## Begin TEXT BLOCK
Electricity

Question 1

What is electric current measured in

Answer 1

Amperes (A)

Question 2

Define electric current

Answer 2

Rate of flow of charge

Question 3

Electric Current equation

Answer 3

I = Change in Q / Change in t

I = Current (A)
Q = Charge Transferred (C)
t = Time (s)

Question 4

Describe current

Answer 4

Amount of charge passing a given point in a given circuit per unit time

Question 5

What is 1 A the same as

Answer 5

One coulomb of charge passing a given point per second (1 C s^-1)

Question 6

What is electrical charge

Answer 6

A physical property measured in coulombs (C)

Question 7

Define Coulomb

Answer 7

The electric charge flowing past a point in one second when there is an electric current of one ampere

Question 8

What is one coulomb equivalent to

Answer 8

One ampere second (A s)

Question 9

What is e

Answer 9

Elementary charge

1.6 x 10^-19 C

Question 10

Equation for net change on an object

Answer 10

Q = +-ne

Q = net charge on the object in coulombs
n = number of electrons
e = elementary charge

Question 11

Describe charge on an object

Answer 11

Quantised - can only have certain values (integer multiples of e)
## End TEXT BLOCK
**REQUIRED ACTIONS**
1. In the electricity flashcards, what value is given for the elementary charge e?
2. Continue the electricity flashcards from where they stop, adding further question-and-answer pairs in the same format.
## Begin DATA EXCERPT
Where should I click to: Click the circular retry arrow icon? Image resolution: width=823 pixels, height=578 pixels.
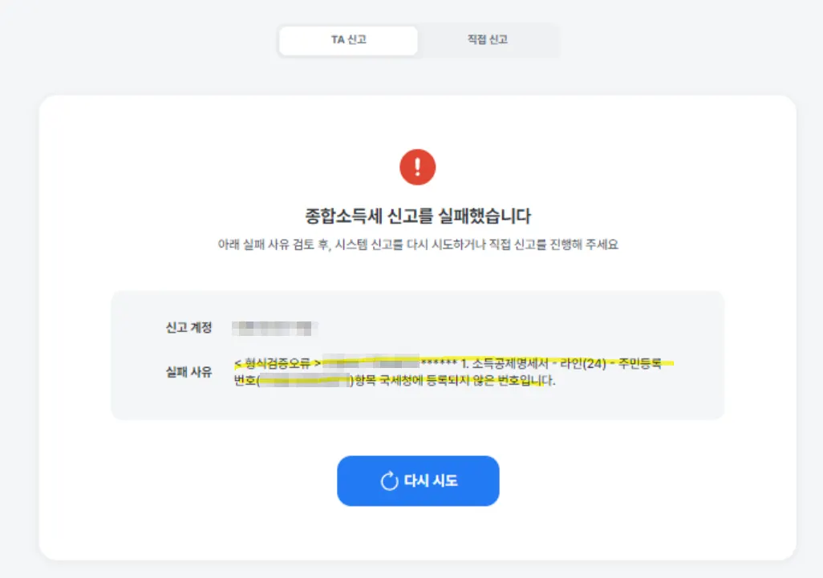click(390, 481)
## End DATA EXCERPT
**RESULTS BY TASK**
1. 1.6 x 10^-19 C

2.
Question 12

When is an ammeter used and how

Answer 12

Measure the electric current at any point in a circuit

Placed directly in series and at the point where you want to measure the current

Question 13

Why are ammeters placed in series

Answer 13

They should have the lowest possible resistance - reduce the effect resistance has on current

Ideal ammeter has zero resistance- no effect on current it measures

Question 14

Structure of a metal

Answer 14

Lattice of positive ions surrounded by delocalised electrons

Positive ions are not free to move - vibrate around fixed points - vibrate more vigorously when temperature increases

Question 15

Why may current get larger

Answer 15

Greater number of electrons moving past a given point each second

Same number of electrons moving faster through metal

Question 16

What does the conservation of charge state

Answer 16

Electric charge can neither be created nor destroyed

Question 17

Kirchhoffs first law

Answer 17

For any point in a circuit - the sum of current into that point is equal to the sum of current out of that point

Question 18

What is number density

Answer 18

Number of free electrons per cubic metre of material

Question 19

Conductors number density

Answer 19

Order of 10^28 m^-3

Question 20

Insulators number density

Answer 20

Much lower than conductors

Question 21

Semiconductors number density

Answer 21

In between insulators and semiconductors

10^17 m^-3

Question 22

What do semiconductors need to do carry the same amount of electrons as conductors and why

Answer 22

They need to move much faster

Lower number density

Question 23

Equation for current with v

Answer 23

I = Anev

I = electric current (A)
A = cross sectional area (m^2)
e = elementary charge (C)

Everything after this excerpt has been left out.